Effect of vitamin A-related drug on second breast cancers significant in those under 40

THURSDAY, May 4 (HealthDay News) -- Younger women who take the vitamin A-related drug fenretinide have a significantly reduced risk of breast cancer recurrence, according to a study published online May 4 in the Annals of Oncology.

Umberto Veronesi, M.D., of the European Institute of Oncology, Milan, Italy, and colleagues analyzed data from 1,739 women aged 30 to 70 -- 872 of whom were given fenretinide and 867 of whom were under observation -- after a median follow-up of 14.6 years. The sample size represented 60 percent of the original cohort of 2,867 women.

There were 168 incidences of second breast cancers in those given fenretinide and 190 in those under observation.
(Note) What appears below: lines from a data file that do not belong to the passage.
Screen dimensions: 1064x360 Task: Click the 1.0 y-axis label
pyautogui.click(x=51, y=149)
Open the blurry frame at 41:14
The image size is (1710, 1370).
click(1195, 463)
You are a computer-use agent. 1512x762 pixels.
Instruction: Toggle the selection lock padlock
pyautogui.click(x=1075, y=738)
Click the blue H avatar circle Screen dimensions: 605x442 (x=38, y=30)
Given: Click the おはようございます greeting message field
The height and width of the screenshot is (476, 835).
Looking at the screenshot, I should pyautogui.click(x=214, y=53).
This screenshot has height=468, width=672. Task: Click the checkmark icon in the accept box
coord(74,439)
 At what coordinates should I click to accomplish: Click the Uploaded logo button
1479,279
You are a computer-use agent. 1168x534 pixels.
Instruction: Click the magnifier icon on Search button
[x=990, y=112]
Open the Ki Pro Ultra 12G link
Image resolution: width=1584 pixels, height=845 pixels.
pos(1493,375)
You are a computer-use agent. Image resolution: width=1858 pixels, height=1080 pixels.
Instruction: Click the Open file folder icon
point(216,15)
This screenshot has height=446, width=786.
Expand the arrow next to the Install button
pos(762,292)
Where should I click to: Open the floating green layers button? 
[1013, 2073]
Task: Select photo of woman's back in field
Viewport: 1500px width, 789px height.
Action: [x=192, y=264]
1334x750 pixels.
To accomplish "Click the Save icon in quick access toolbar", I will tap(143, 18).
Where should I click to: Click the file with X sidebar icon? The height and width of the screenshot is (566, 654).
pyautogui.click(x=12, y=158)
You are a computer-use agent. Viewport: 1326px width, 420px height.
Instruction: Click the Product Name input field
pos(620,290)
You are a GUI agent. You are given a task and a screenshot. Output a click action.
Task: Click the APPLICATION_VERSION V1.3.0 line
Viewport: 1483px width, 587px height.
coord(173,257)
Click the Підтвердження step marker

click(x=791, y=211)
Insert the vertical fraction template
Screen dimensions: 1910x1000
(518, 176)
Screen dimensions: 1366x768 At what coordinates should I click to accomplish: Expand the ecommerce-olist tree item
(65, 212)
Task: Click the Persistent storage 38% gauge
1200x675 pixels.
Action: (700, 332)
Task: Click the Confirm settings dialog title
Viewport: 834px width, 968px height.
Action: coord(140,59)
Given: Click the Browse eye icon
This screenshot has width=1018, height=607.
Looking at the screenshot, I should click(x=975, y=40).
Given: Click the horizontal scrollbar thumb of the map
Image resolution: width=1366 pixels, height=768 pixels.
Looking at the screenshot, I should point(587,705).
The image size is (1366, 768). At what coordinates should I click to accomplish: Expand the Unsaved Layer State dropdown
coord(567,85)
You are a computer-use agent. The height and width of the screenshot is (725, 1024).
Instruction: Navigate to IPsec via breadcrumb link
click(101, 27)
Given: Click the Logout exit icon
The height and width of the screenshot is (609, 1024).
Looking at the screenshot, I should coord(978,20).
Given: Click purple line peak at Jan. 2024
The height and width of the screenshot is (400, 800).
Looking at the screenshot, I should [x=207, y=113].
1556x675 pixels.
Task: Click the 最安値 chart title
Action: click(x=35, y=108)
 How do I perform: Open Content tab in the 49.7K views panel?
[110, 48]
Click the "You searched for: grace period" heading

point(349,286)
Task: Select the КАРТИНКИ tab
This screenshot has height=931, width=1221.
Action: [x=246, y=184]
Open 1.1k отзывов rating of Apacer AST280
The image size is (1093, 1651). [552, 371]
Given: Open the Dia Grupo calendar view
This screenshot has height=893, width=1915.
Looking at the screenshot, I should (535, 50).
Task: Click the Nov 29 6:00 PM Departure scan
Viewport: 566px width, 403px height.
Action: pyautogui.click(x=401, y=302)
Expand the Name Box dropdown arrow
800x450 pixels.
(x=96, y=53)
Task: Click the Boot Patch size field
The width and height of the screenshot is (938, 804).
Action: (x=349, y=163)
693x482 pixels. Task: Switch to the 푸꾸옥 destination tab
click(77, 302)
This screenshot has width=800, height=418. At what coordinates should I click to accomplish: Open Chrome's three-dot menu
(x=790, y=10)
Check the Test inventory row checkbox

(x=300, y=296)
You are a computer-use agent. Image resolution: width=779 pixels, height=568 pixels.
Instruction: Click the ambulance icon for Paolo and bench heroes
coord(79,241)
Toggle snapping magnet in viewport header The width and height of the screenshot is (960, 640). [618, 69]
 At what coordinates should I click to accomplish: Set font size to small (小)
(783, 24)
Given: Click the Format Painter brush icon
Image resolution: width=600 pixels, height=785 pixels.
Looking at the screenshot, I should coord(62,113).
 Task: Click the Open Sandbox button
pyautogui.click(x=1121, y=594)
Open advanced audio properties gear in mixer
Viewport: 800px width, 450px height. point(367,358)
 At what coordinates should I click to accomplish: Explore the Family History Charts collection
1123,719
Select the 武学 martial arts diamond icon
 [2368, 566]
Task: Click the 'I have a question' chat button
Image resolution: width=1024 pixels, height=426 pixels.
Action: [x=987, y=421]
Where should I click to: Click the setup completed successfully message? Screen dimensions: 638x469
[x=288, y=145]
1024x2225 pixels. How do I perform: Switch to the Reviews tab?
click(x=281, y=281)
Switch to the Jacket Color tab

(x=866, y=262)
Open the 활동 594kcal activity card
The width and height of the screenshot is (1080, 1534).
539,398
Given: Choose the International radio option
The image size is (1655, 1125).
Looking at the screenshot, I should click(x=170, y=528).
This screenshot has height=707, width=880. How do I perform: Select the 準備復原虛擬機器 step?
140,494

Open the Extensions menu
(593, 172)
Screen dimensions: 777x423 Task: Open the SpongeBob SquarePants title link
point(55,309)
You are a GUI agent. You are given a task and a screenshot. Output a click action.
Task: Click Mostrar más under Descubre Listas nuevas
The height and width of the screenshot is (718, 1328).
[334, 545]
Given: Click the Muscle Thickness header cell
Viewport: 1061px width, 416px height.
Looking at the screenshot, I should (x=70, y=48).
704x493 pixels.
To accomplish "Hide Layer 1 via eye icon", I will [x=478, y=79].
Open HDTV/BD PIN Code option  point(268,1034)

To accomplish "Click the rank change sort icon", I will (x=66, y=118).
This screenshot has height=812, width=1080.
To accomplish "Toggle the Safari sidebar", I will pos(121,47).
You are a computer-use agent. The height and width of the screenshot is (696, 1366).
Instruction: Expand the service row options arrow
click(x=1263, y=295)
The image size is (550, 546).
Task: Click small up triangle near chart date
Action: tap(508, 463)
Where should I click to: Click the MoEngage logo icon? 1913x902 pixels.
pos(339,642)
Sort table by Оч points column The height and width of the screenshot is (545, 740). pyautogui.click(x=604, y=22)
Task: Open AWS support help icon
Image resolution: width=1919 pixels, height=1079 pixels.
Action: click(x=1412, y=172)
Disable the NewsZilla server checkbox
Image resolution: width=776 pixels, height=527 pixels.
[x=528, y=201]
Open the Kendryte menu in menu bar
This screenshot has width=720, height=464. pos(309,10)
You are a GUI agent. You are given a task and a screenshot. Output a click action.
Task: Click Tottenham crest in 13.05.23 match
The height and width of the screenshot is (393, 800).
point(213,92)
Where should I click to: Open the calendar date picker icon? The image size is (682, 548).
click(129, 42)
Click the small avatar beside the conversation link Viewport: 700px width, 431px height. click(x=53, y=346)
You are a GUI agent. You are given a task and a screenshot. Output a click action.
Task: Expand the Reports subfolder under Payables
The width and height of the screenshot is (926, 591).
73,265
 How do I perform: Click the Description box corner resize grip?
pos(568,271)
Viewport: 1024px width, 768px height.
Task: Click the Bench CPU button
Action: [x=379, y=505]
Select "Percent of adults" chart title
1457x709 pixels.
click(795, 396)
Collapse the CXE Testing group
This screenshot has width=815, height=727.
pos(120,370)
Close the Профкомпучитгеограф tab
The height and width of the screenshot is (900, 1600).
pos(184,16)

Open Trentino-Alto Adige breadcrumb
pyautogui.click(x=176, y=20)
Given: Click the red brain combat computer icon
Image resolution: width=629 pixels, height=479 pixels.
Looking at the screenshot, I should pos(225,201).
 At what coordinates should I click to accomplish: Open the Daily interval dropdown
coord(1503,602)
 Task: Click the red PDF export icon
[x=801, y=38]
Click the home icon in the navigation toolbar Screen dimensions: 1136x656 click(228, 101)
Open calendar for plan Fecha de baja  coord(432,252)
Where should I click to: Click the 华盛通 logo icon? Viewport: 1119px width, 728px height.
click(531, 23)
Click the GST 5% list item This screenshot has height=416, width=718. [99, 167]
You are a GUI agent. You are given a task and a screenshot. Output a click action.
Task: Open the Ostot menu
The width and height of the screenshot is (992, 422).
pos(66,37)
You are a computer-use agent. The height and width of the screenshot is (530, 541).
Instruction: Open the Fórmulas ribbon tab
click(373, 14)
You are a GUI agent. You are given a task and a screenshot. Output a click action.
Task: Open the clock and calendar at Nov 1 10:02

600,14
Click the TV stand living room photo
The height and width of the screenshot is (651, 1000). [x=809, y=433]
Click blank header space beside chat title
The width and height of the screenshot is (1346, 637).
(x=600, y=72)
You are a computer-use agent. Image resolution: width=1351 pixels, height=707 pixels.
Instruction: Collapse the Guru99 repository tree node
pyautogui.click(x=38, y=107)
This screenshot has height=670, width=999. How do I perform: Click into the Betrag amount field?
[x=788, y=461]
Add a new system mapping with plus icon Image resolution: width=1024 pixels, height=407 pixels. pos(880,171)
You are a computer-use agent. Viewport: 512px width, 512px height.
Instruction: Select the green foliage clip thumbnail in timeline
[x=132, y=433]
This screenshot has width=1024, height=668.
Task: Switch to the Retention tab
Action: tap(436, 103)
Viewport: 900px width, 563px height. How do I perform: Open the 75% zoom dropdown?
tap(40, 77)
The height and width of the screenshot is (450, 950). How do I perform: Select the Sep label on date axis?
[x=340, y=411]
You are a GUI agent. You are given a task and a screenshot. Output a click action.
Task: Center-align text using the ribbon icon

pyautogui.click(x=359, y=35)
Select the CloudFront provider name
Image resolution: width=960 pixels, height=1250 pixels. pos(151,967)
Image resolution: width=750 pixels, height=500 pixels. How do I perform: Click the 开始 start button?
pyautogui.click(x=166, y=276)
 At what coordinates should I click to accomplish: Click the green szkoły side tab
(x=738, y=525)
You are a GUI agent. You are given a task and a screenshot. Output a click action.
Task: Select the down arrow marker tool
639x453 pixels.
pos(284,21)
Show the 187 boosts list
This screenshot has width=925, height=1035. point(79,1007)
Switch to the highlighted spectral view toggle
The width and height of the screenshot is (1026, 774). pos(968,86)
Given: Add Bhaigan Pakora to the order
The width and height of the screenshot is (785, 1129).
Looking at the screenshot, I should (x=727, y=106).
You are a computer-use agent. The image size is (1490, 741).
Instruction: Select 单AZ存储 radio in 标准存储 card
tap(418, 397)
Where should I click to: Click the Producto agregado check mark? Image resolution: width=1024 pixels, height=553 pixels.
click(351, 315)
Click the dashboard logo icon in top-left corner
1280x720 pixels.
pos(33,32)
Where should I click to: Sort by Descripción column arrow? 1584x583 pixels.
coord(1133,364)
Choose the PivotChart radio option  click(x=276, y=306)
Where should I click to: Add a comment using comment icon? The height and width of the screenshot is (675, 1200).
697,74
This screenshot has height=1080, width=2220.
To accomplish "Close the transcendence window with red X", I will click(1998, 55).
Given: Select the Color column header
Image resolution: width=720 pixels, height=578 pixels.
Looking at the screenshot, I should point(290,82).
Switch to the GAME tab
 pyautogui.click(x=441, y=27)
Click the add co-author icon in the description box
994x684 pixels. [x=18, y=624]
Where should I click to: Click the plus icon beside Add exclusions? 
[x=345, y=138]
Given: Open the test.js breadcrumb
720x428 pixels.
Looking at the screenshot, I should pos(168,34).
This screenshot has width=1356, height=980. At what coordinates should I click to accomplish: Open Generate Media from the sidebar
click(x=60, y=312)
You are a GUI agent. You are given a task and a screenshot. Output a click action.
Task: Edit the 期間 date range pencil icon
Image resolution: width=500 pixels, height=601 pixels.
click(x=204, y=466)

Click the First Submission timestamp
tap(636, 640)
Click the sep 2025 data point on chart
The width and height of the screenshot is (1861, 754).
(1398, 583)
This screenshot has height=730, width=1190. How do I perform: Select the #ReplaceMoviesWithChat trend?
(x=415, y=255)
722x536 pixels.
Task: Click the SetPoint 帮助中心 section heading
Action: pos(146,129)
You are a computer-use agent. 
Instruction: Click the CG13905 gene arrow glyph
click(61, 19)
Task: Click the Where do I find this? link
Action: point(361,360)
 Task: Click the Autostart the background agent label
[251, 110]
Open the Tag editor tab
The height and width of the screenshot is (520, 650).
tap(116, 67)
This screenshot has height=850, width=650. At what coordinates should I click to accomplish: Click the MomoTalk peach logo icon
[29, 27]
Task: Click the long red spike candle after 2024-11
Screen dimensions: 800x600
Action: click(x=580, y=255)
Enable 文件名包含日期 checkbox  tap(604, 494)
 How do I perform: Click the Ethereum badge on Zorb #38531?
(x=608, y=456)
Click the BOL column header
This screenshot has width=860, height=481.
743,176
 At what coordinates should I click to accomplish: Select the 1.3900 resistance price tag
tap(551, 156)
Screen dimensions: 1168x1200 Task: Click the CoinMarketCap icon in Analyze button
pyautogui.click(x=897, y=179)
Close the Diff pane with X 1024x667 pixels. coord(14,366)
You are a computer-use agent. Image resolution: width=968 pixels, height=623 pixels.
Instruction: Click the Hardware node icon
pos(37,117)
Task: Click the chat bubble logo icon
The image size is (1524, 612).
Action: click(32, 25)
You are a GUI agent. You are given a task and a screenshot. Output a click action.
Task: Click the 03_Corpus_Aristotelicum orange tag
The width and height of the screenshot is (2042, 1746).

Among premenopausal women, there were 83 second cancers in the fenretinide group and 126 in the control group, while among postmenopausal women there were 85 events in the fenretinide group and 64 among the controls. Use of fenretinide brought a 50 percent reduction in risk among women aged 40 years and younger, though the reduction disappeared after age 55.

"The 15-year analysis of the Milan subgroup of the phase III trial of fenretinide shows a 17 percent, borderline significant reduction of second breast cancer associated with the retinoid," the authors write. "As side effects are limited, fenretinide should be investigated further for prevention of breast cancer in young women at high risk."